First of all, my apologies to regular readers for last week's unplanned hiatus - and this post attempts to address one of the many causes of it. As many of you know, I recently got married (that's my lovely wife Jessica in the photo) and moved - and both of those things include prodigious amounts of packaging. One of the important things that this experience has taught me is that there is good packaging (efficient, effective, easily unpacked), and bad packaging (the opposite of all those things). Wedding gifts tend to be among the worst offenders in the "bad packaging" category, mostly by being waaay overpackaged - that's Jess swimming in a sea of cardboard, packing paper, and bubble wrap, much of which was used to "protect," wait for it... those two pillows! We saw this trend over and over again - a huge box, containing packing paper and another box (the "gift-wrapped" one), containing yet more packing paper, bubble wrap, tissue paper, and then something tiny and basically indestructible like a lemon zester. The sheer volume of waste is staggering!

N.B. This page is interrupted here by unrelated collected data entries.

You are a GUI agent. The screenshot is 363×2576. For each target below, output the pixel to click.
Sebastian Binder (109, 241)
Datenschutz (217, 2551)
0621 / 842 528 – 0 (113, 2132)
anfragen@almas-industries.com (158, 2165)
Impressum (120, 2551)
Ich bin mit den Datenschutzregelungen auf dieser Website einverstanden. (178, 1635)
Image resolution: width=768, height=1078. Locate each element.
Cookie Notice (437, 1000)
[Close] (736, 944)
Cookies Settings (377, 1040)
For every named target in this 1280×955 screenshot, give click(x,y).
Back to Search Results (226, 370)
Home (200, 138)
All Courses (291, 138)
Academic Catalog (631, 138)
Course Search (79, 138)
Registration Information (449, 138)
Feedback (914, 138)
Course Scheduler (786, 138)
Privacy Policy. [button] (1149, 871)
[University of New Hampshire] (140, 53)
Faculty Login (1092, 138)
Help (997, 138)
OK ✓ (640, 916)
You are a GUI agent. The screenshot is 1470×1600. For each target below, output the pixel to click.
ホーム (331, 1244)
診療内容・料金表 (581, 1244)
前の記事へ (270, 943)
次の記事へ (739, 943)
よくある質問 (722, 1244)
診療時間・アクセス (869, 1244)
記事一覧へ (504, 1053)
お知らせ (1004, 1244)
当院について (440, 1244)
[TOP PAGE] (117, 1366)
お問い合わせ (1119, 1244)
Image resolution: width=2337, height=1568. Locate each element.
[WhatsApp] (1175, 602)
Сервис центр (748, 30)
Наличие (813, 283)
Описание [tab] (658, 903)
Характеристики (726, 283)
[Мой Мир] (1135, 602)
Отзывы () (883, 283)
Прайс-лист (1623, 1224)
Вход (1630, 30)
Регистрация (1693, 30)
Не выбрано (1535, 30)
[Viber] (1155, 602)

It's easy to imagine the system that causes this, back at Crate and Barrel: a product is listed as having a certain size, and every product must be packed to [size + X], and if giftwrapped, [size + X + Y]. There just seems to be no provision in the system for how delicate a product is - for example, such a variable would prevent pillows from being redundantly wrapped in bubble wrap. That's the kind of "smart" packing that can save time, money, space, and the environment - and the kind of message that I would like to send a wedding gift recipient.